_Your task_
Transcribe the items word for word, from the start of the items through the line that contains "click(21, 369)", including that line. Leave out the pictures.

_Data shown_

· · · · · · ·

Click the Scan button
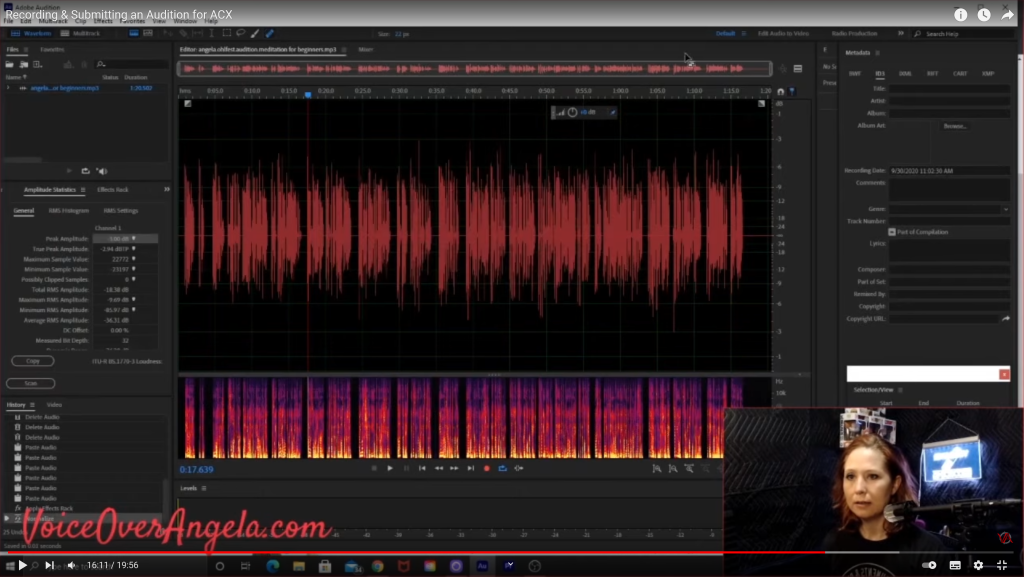This screenshot has height=577, width=1024. click(x=31, y=383)
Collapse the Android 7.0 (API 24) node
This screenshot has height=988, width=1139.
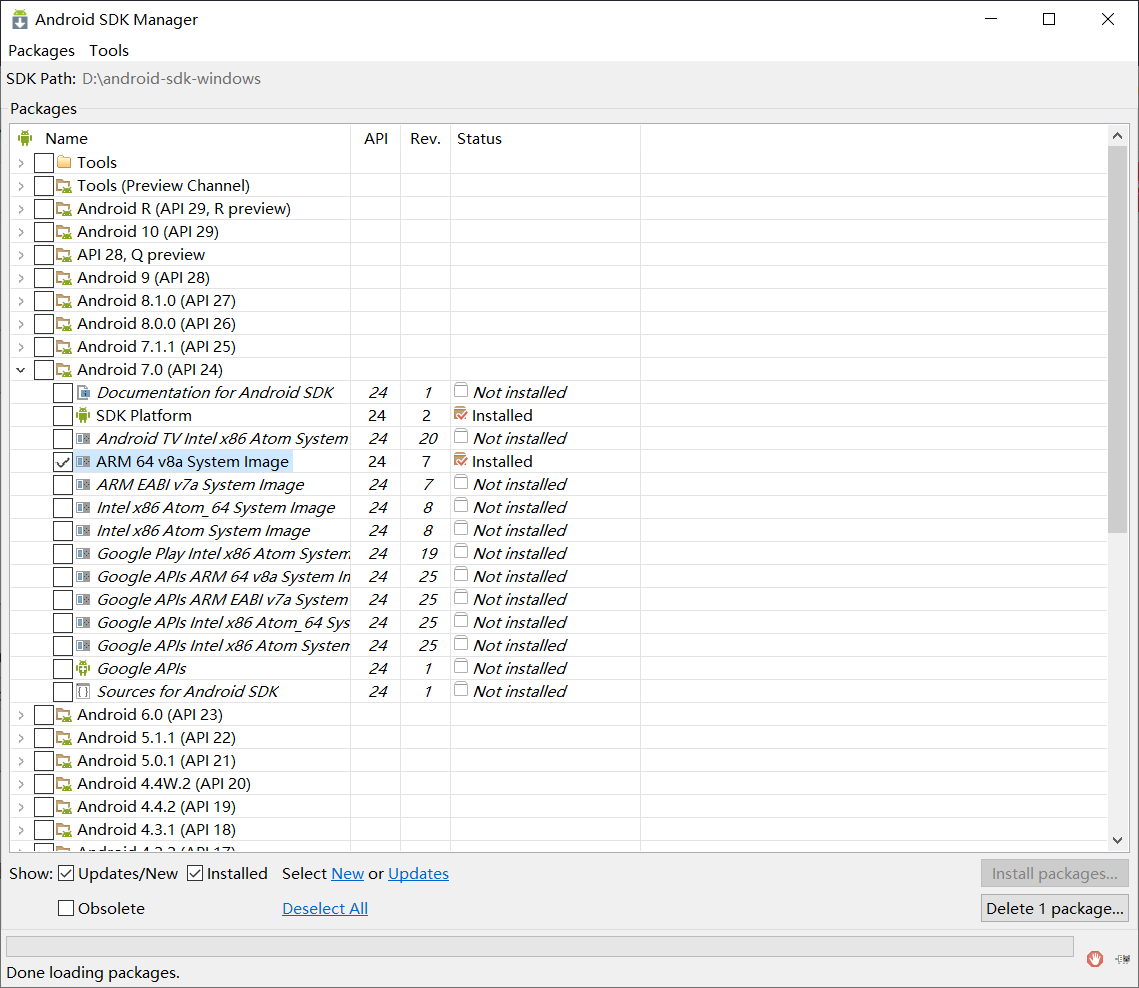click(21, 369)
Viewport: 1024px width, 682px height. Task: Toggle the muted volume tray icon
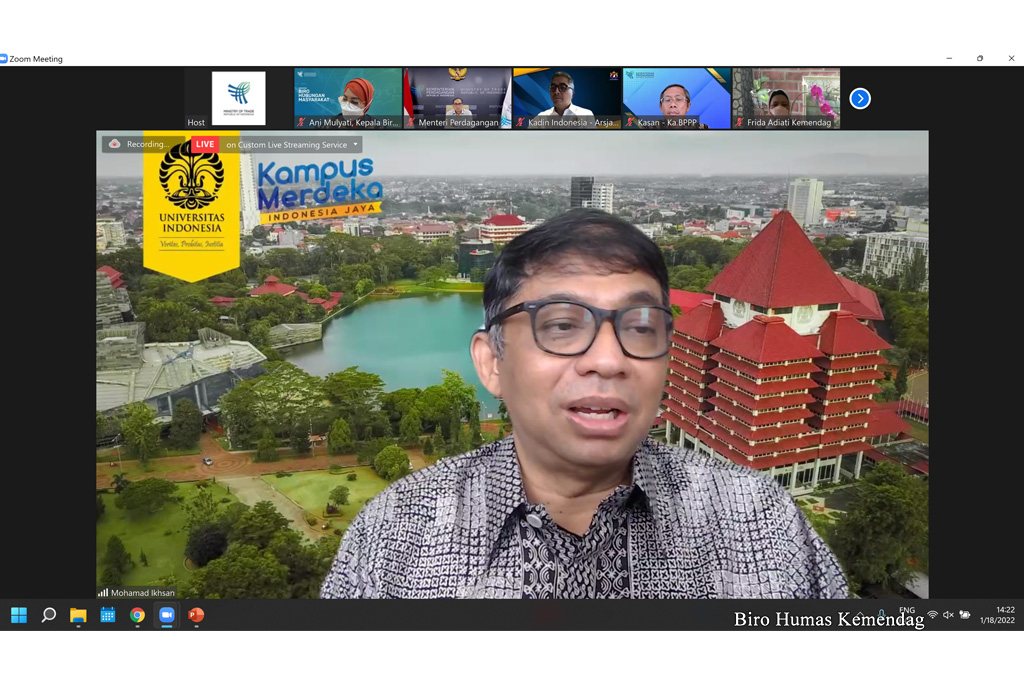tap(948, 615)
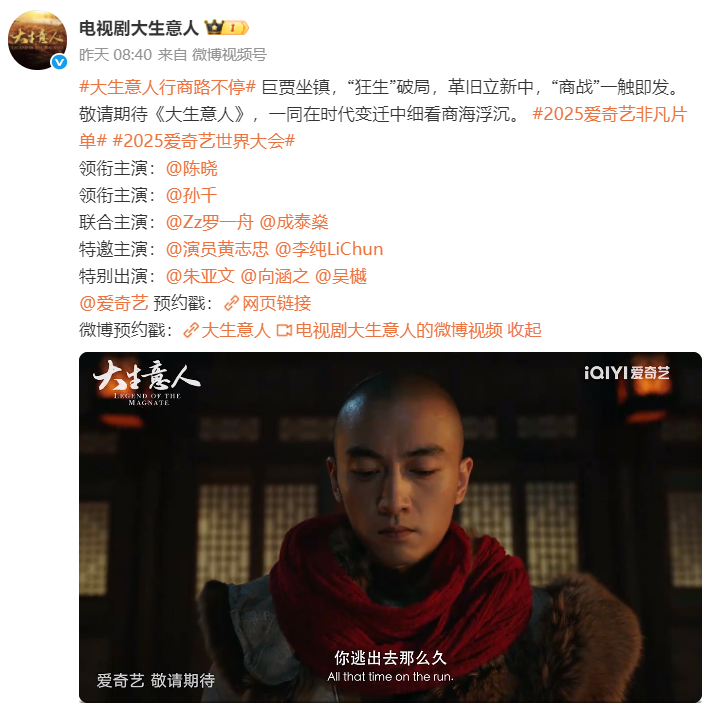Click the iQIYI 爱奇艺 logo on video
The image size is (720, 708).
(x=627, y=372)
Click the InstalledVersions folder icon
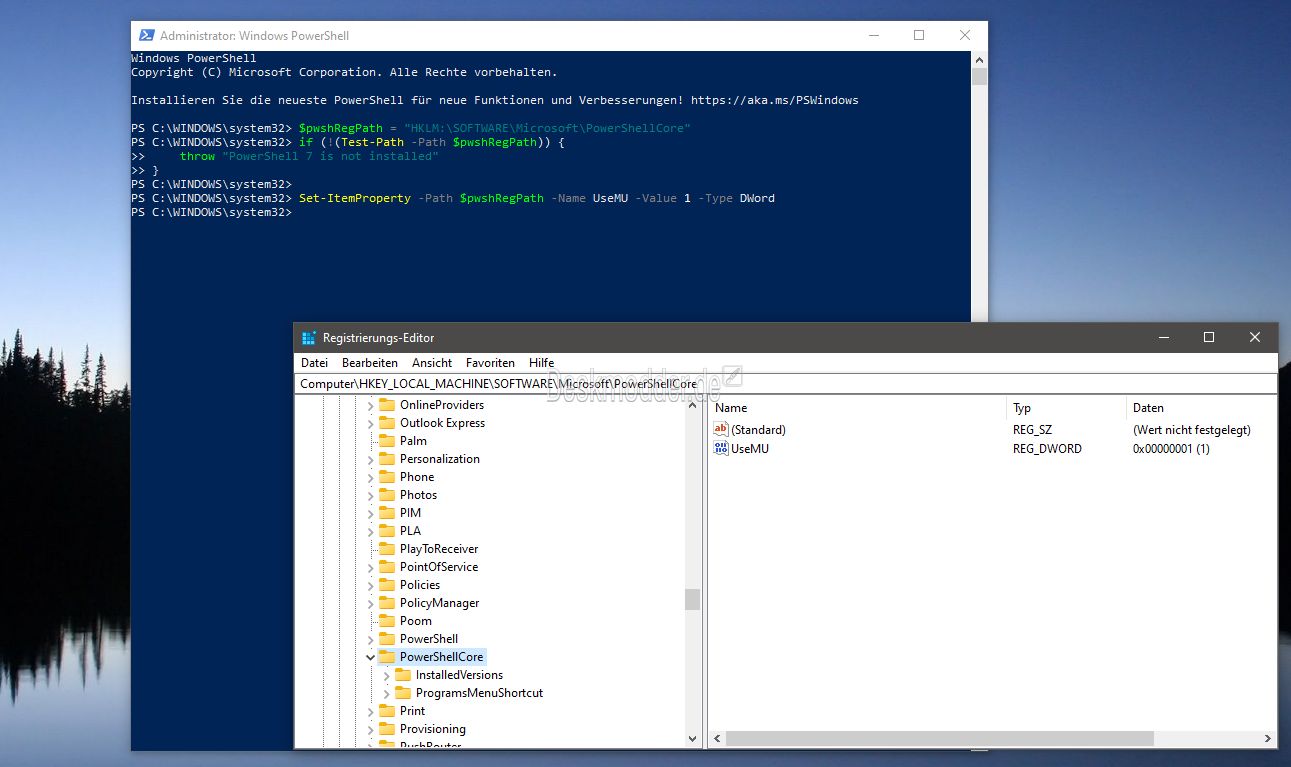The image size is (1291, 767). click(x=403, y=675)
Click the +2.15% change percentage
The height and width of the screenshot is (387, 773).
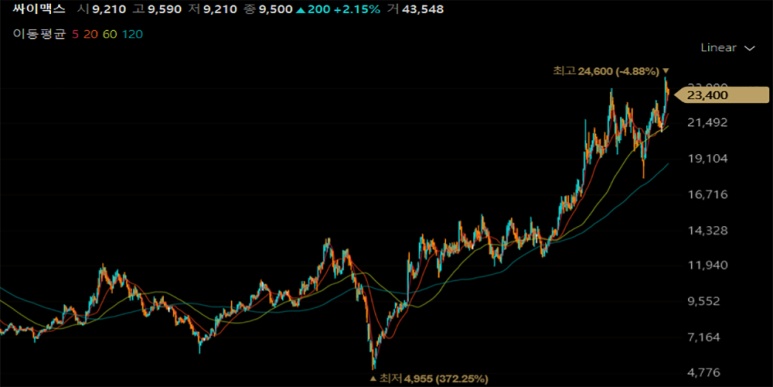click(355, 9)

· · · · · · ·

_Solution for this task_
Click the Scan button
This screenshot has height=577, width=1024. click(x=31, y=383)
Collapse the Android 7.0 (API 24) node
This screenshot has height=988, width=1139.
click(21, 369)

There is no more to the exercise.